Rep. Kenny Marchant, R-Texas, noted, "The investors I've talked to, at 15 percent, they do not spend any time or money on tax avoidance, but they say there is a rate at which they will avoid the tax."
"Everyone wants reform as long as it doesn't affect them," said Rep. Charles Rangel, D-N.Y.
Leonard Burman of Syracuse University testified that capital gains ought to be treated much like ordinary income. “How should capital gains be taxed?” he said in his prepared testimony. “Under an income tax, the answer is that capital gains should be taxed in full as they are earned, not when realized. Capital gains are income, not really different in substance from interest, rents, and royalties: other kinds of capital income that are taxed as ordinary income. Under the pure comprehensive income tax, corporate income would be allocated to shareholders and taxed as ordinary income, in the same way that S-corporations and partnerships are taxed.

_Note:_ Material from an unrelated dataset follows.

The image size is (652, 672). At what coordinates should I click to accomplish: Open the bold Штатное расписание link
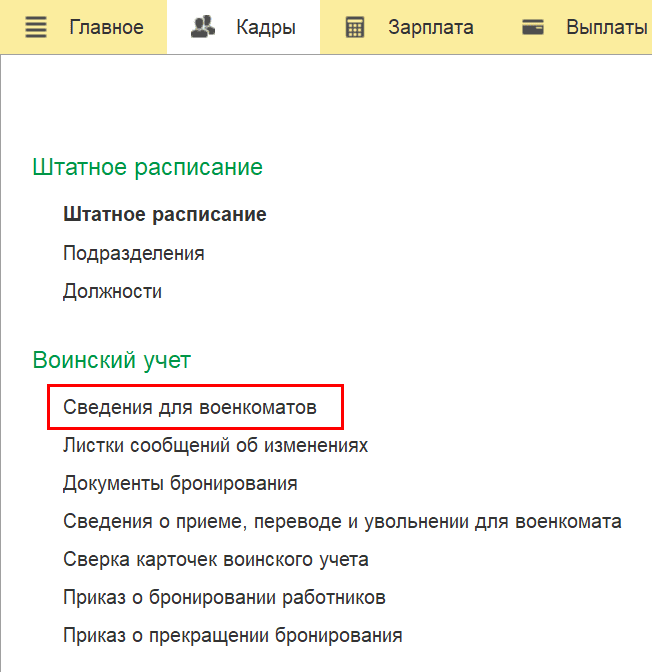pyautogui.click(x=165, y=214)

"Obviously we don't tax capital gains or corporations that way," Burman added. "Capital gains are taxed only when realized, and gains on assets held for at least a year are generally taxed at a lower rate than other income. Capital gains on assets held until death or donated to charity, however, are never subject to income tax. And corporations are subject to a separate tax that is not integrated with the individual income tax. The consequence is that some corporate income may be subject to two layers of tax: the corporate income tax plus the individual income tax on capital gains and dividends.” Burman recommended that Congress should look into the legislation on 1031 exchanges to stop them from being misused.
Dr. Lawrence Lindsey of the Lindsey Group noted the complexity of the issue. “This is a very complicated issue, but in the interest of time, there are three themes that are critical,” he said. “First, the key to escaping the economic and fiscal morass in which we now find ourselves is to make America the best place in the world to invest, start a business, and create jobs. This involves a focus on the overall rate of taxation of both capital and entrepreneurship, and not on the capital gains tax rate in isolation. Second, there is a strong relationship between the rate of taxation and the level of the economic activity being taxed, and therefore on the revenue collected from such a tax. This relationship is not as strong as some believe, but it is far stronger than that implied by static revenue models.
"Moreover, the focus should not be on the revenue-maximizing tax rate, but on the additional economic burden created for each dollar of revenue collected. This means that the optimal rate of taxation is well below the revenue-maximizing level," Lindsey added. "Third, the revenue collected from capital gains taxation depends not only on the capital gains tax rate, but on the tax rate on ordinary income as well. A large differential between these rates skews the design of investment and financing just as the current huge differential between the taxation of debt and equity. These are important issues in designing the taxation of capital.”
David Verrill, chairman of the Angel Capital Association and managing director of Hub Angel Investment Group, noted that taxing capital gains at ordinary income rates could discourage investment in startup companies by angel investors, who would change their behavior if the tax rates changed. “An increase in capital gains rates will reduce angel investment in promising, job-creating companies at the very time our country needs to create jobs,” he said. “It would be like taking our foot off the gas pedal at the very time when we are trying to get our economy moving faster.”
William Stanfill, a general partner at Montegra Capital Income Fund, argued against continuing the capital gains tax rates. “The preferential tax rates for capital gains and dividends are simply a windfall for wealthy investors,” he said. “In my view this special tax treatment is neither fair nor equitable or available to any other professional endeavor. After all, a gifted teacher who is inspiring and challenging our children and enriching human capital gets no such special treatment. Some predict that firms will locate overseas, taking jobs and tax revenue out of the country.
"My firm is too small to play in the international field—the learning curve is too steep and the costs are too high," Stanfill added. "And because we believe in seed investing, we’ve always found sufficient deals in our own backyard. Further, my accountant advises me that if we did move our fund offshore, as a U.S. citizen, I am still subject to U.S. tax on my income.”